■ **What the task asks**
Reproduce verbatim the lines of the material starting at the line containing "The width and height of the screenshot is (715, 732)." and ending at the line containing "[x=836, y=582]", including both of those lines.

■ **Supplied data**
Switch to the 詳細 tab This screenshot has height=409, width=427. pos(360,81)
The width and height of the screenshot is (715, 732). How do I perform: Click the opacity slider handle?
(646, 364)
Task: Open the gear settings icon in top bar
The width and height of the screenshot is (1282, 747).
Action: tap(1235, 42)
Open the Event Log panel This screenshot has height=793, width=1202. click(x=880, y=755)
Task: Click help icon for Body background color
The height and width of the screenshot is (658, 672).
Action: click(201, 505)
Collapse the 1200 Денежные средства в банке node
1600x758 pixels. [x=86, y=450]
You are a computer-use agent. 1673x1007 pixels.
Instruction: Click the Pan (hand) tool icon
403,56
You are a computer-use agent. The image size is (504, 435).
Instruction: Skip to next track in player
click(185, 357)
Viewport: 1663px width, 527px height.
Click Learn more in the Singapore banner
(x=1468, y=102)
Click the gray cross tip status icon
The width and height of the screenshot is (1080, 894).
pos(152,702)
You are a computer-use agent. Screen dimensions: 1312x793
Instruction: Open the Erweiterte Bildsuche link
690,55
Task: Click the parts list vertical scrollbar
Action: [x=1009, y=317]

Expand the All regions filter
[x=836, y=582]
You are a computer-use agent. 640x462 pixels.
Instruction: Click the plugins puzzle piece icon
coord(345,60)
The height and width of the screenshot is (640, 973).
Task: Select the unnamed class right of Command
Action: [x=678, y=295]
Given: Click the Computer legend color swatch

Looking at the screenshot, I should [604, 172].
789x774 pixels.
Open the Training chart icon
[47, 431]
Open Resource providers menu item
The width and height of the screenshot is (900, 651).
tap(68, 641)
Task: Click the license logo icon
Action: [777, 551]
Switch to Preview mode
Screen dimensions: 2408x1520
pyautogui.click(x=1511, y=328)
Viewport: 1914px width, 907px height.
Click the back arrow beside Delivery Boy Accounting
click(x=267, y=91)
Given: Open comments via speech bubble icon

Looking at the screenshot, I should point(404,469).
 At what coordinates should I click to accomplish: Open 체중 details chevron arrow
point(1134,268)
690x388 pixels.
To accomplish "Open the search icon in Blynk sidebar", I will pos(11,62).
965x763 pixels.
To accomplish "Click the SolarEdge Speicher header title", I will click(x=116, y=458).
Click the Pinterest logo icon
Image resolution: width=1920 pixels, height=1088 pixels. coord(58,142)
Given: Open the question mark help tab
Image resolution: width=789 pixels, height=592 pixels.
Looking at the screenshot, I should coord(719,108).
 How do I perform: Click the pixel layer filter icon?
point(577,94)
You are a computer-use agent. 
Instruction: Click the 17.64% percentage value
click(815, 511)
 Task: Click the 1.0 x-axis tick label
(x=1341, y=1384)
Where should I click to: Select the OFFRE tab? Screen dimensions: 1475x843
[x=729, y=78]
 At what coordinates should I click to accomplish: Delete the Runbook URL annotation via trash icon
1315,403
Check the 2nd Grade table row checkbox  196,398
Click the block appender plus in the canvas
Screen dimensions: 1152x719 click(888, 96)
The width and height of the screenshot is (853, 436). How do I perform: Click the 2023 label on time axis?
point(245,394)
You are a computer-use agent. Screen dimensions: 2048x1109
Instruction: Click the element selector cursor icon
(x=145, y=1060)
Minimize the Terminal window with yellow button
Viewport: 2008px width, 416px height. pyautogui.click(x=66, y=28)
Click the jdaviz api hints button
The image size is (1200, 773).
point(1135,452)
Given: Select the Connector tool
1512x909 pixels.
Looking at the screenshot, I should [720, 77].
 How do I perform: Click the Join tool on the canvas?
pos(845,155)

■ **The output**
The width and height of the screenshot is (715, 732). How do I perform: Click the opacity slider handle?
(646, 364)
Task: Open the gear settings icon in top bar
The width and height of the screenshot is (1282, 747).
Action: tap(1235, 42)
Open the Event Log panel This screenshot has height=793, width=1202. click(x=880, y=755)
Task: Click help icon for Body background color
The height and width of the screenshot is (658, 672).
Action: click(201, 505)
Collapse the 1200 Денежные средства в банке node
1600x758 pixels. [x=86, y=450]
You are a computer-use agent. 1673x1007 pixels.
Instruction: Click the Pan (hand) tool icon
403,56
You are a computer-use agent. The image size is (504, 435).
Instruction: Skip to next track in player
click(185, 357)
Viewport: 1663px width, 527px height.
Click Learn more in the Singapore banner
(x=1468, y=102)
Click the gray cross tip status icon
The width and height of the screenshot is (1080, 894).
pos(152,702)
You are a computer-use agent. Screen dimensions: 1312x793
Instruction: Open the Erweiterte Bildsuche link
690,55
Task: Click the parts list vertical scrollbar
Action: [x=1009, y=317]

Expand the All regions filter
[x=836, y=582]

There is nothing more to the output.